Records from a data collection
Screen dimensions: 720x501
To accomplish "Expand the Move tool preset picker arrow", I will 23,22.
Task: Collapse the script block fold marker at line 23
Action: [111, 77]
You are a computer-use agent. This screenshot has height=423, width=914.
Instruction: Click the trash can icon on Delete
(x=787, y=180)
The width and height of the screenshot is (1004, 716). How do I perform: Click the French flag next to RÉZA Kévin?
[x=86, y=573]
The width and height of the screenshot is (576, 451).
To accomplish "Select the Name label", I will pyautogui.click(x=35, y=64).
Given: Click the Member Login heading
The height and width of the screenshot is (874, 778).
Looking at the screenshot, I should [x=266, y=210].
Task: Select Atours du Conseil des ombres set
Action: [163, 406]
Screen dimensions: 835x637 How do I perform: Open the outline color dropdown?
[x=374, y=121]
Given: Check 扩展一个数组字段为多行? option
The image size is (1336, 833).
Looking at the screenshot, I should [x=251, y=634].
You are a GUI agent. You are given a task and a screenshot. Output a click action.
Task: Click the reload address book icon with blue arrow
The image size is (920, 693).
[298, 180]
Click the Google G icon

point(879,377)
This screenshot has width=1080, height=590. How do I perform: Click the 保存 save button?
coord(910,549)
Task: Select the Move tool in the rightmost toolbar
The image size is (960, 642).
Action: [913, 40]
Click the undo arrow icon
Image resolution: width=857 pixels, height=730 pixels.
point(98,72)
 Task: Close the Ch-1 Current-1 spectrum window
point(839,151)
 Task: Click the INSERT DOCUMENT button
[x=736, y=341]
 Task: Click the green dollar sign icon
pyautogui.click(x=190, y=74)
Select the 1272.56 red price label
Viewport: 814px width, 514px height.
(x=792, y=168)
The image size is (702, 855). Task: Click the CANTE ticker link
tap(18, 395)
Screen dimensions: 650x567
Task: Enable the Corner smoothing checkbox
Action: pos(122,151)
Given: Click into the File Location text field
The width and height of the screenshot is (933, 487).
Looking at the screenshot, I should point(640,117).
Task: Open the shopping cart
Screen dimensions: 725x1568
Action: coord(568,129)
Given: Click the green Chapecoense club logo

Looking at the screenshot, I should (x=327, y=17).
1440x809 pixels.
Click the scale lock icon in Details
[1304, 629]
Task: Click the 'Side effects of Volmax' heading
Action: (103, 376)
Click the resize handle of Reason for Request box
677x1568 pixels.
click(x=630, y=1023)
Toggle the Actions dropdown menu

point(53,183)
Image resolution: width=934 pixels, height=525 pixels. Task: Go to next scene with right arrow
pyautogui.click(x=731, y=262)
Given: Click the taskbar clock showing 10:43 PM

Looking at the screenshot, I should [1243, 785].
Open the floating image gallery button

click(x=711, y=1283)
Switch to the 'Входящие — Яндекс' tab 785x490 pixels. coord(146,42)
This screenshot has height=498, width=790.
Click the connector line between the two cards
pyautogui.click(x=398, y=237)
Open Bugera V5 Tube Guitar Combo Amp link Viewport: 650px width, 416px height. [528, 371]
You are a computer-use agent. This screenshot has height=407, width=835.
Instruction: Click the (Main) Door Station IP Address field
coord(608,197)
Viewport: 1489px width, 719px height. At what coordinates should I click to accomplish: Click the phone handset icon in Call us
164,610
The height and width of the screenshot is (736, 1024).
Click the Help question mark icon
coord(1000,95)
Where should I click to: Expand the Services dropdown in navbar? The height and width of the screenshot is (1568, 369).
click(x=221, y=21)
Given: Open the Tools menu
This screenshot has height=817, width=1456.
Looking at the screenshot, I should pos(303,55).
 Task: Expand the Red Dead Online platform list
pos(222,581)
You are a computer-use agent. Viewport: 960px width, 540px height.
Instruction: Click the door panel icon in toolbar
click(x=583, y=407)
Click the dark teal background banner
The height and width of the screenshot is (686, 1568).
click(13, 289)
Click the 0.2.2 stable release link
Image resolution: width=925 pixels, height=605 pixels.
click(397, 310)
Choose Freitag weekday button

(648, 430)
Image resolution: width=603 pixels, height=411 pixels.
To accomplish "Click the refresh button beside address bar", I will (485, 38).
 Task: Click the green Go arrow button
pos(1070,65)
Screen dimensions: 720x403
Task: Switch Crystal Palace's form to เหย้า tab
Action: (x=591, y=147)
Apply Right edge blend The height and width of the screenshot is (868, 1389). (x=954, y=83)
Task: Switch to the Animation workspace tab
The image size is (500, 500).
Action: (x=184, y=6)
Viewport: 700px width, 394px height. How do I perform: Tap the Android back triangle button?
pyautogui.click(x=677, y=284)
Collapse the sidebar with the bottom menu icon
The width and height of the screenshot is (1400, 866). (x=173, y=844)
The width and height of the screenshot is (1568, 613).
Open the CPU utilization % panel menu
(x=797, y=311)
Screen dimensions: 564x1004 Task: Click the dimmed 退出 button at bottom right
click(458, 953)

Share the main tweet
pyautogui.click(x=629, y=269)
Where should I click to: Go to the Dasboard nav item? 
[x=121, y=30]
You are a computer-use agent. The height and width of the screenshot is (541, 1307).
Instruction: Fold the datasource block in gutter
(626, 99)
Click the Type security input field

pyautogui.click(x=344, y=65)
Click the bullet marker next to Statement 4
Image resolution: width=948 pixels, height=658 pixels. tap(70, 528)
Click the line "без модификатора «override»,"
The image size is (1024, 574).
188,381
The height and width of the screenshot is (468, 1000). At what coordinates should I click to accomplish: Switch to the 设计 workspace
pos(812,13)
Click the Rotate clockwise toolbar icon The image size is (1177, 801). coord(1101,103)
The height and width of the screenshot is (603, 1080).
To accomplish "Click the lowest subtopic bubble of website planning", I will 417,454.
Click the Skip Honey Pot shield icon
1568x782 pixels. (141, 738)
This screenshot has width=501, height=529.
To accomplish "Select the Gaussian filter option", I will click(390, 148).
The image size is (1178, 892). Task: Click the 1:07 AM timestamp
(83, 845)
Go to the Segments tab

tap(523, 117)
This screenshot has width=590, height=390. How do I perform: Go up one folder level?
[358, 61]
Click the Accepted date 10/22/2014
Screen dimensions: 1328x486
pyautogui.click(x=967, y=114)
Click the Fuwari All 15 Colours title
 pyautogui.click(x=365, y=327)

▶ _EXERCISE AIM_:
Extract exactly and only the lines above from the line containing "The height and width of the screenshot is (603, 1080)." through the line containing "Click the Accepted date 10/22/2014", both end lines included.

▶ _FINISHED TASK_:
The height and width of the screenshot is (603, 1080).
To accomplish "Click the lowest subtopic bubble of website planning", I will 417,454.
Click the Skip Honey Pot shield icon
1568x782 pixels. (141, 738)
This screenshot has width=501, height=529.
To accomplish "Select the Gaussian filter option", I will click(390, 148).
The image size is (1178, 892). Task: Click the 1:07 AM timestamp
(83, 845)
Go to the Segments tab

tap(523, 117)
This screenshot has width=590, height=390. How do I perform: Go up one folder level?
[358, 61]
Click the Accepted date 10/22/2014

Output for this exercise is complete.